Steve, is it true that your daughter, we'll call it your daughter because that's the way you feel about her, used to watch programs like "America's Most Wanted" and say this could never happen to her?

KANSLER: That is true.

KING: So, therefore, was she careful about her surroundings?

KANSLER: Carlie usually was very careful, always aware of what she was doing, but then again Carlie was only an 11-year-old girl. You know.

KING: John, I know they're trying to rush that tape of the car incident. You mentioned your people are trying to get it over to our people in Atlanta. We hope we make it before the top of the hour. We sure appreciate that.

Now, here's a girl who's watched your show, who says it could never happen to her and her father just tells us is careful.
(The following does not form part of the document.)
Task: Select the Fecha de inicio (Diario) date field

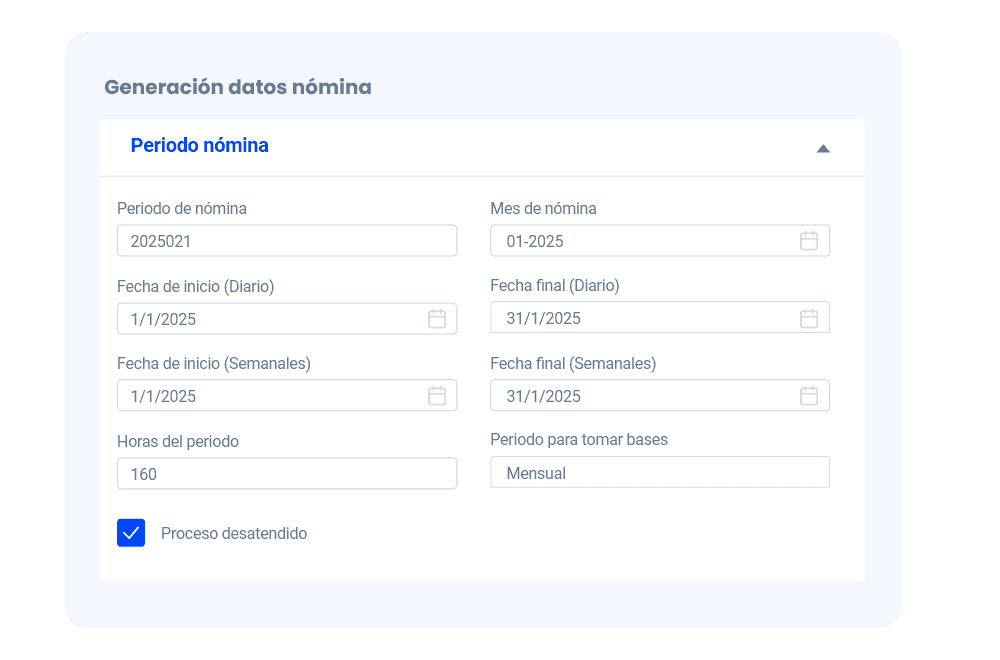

What do you make of it?

WALSH: Well, lots of kids know the rules, and the Justice Department has said many, many times that the No. 1 victim category are young girls from the ages of 10 to 14, so she fit right into that profile. But I want to stress it again, we teach kids about the safety zone, not to get close to cars, not to be lured by predators who come up with all kinds of tips or all kinds of tricks like police badges and everything.

But I want to make this very clear. This guy should have never been out on the streets. Carlie, no matter what she knew, no matter how many times her parents talked to her, she never had a chance, Larry, because that predator was there and you saw on that chilling tape how he grabbed her hand. And when his parole officer, his probation officer said to that judge, take him back, put him back in prison, judge. And that was just a few months ago, that judge let him go on the streets. That guy should have been in jail.

But, I still believe in education. I still think we have to talk to our children, we have to constantly reinforce that these people are cunning and there has to be a safety zone. She didn't have a chance, just like Steve said, she never had a chance.

KING: Kris, had they talked to the last judge who released him?

OSBORN: I'm not sure, Larry. What I can tell you is that tomorrow there was scheduled to be a first appearance hearing at which point Smith would potentially go before the judge and be given -- told his rights, et cetera. However, his attorneys have waived his right to appear. So, Smith is not expected to attend there tomorrow.

At this hearing tomorrow, however, what this first appearance will do is the state of Florida requires that anybody who is brought in for a crime such as this must go before a judge or have the opportunity to go before a judge within 24 to 48 hours. Smith has waived his right to do that, however, the judge will determine if there's probable cause to continue to detain Smith. And it's every expectation there is, until there might be an indictment, Larry.

KING: I mean, Kris, the last judge who released him the last time. Or was that the parole board that released him? When he violated probation, did a judge not release him, then? Who was that judge and has he been questioned?

OSBORN: It was a judge.

KING: I'm asking, Kris and then we'll go to, John -- Kris.

OSBORN: Larry, in that particular case when somebody is let out after a conviction of some kind, what happens is there will be a probation, which will be a series of checks and balances. And what I understand is that there were authorities who were under the suspicion that the person on that surveillance video may indeed be Mr. Smith, went to the home as a result as a number of tips...

KING: I don't mean...

OSBORN: ...and found him in possession of cocaine and some other drug paraphernalia which then gave them legal justification to bring him in and then thus confirm their suspicion that it was him.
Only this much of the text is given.